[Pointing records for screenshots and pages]
◇ ◇ ◇

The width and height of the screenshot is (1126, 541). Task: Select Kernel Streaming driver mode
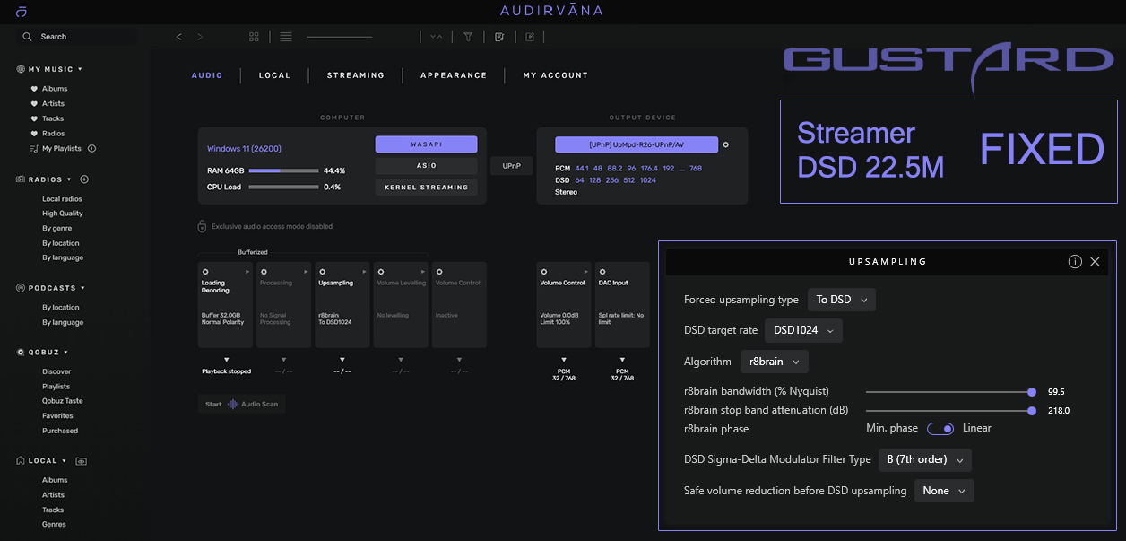[426, 188]
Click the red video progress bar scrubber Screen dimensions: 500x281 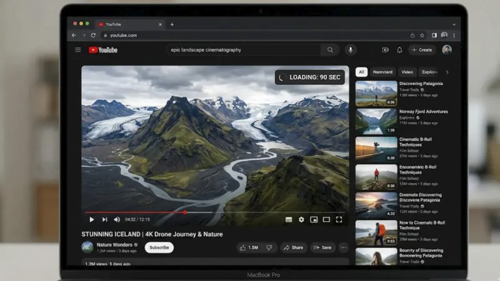[x=185, y=212]
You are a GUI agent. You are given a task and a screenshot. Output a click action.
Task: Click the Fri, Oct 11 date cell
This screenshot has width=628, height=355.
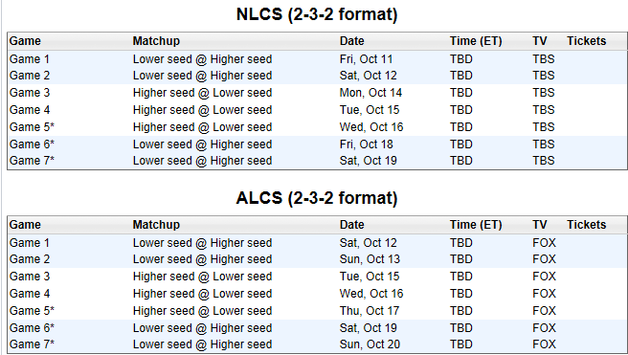[366, 59]
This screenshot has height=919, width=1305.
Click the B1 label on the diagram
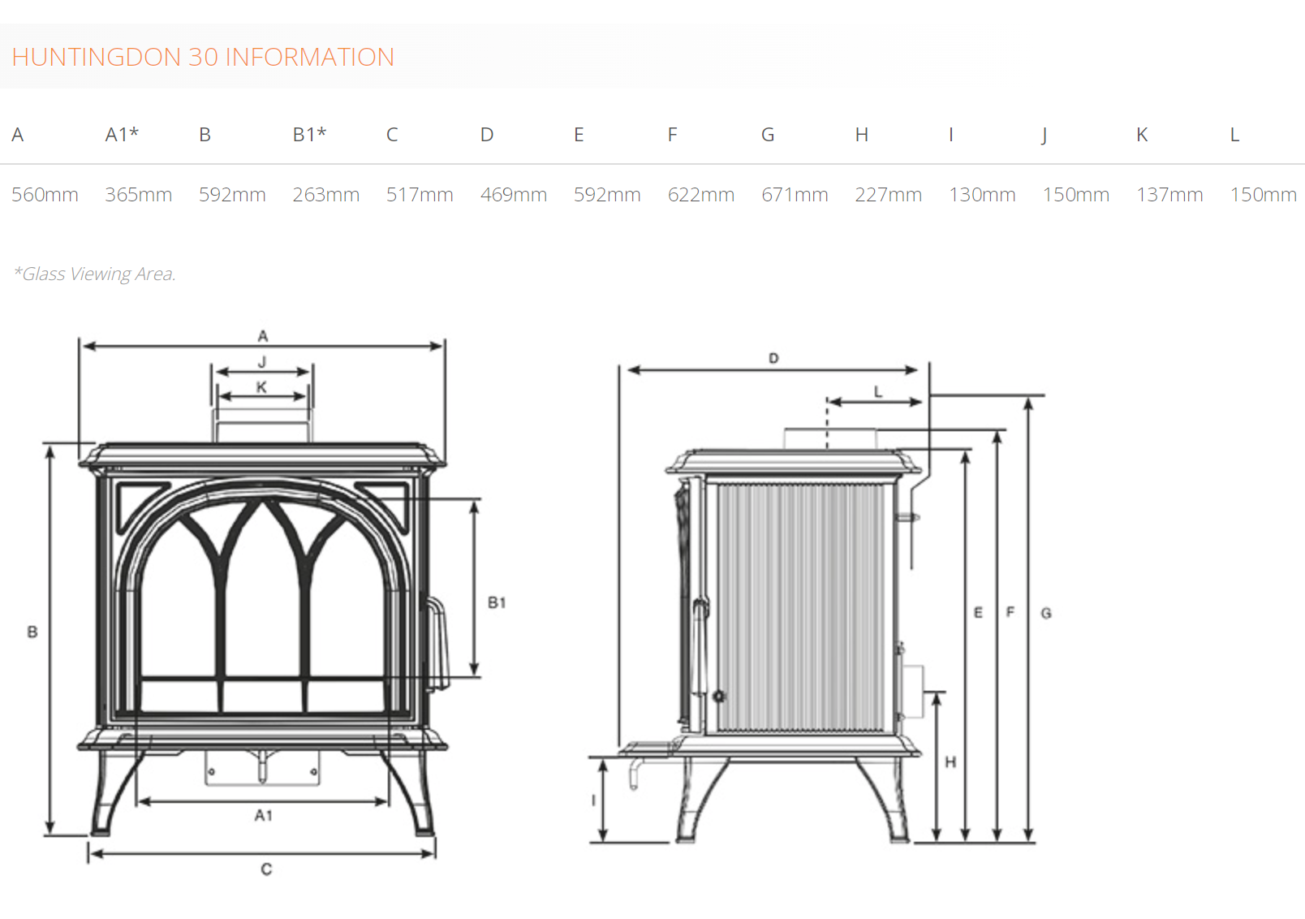pyautogui.click(x=497, y=602)
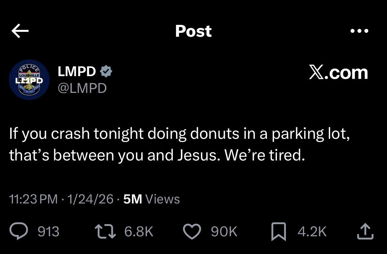Click the 90K likes count
This screenshot has height=254, width=387.
point(224,232)
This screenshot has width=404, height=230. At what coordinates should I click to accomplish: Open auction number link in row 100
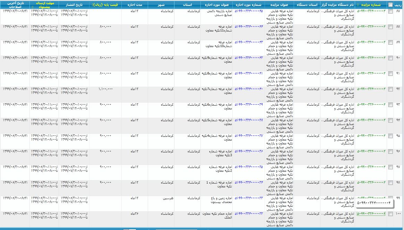(x=371, y=214)
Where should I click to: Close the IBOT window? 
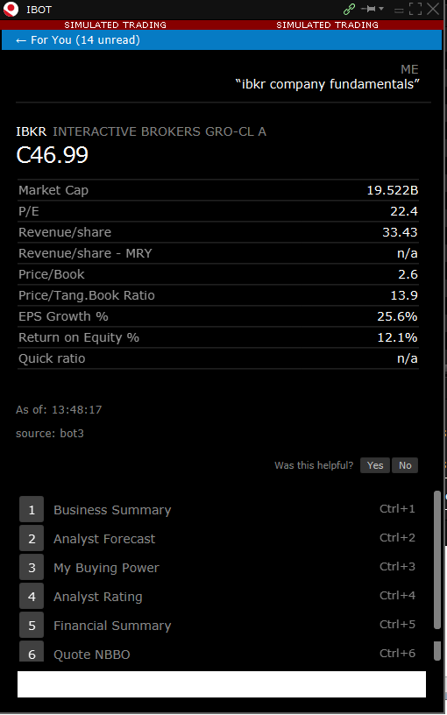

◇ ◇ ◇

### Goal of the exercise
Copy the part of the material that runs from the line containing "This screenshot has width=404, height=230." through the end, including both ends, and leave the pictures out of your answer.

### Task response
This screenshot has width=404, height=230. At what coordinates should I click to accomplish: Open auction number link in row 100
(x=371, y=214)
Where should I click to: Close the IBOT window? 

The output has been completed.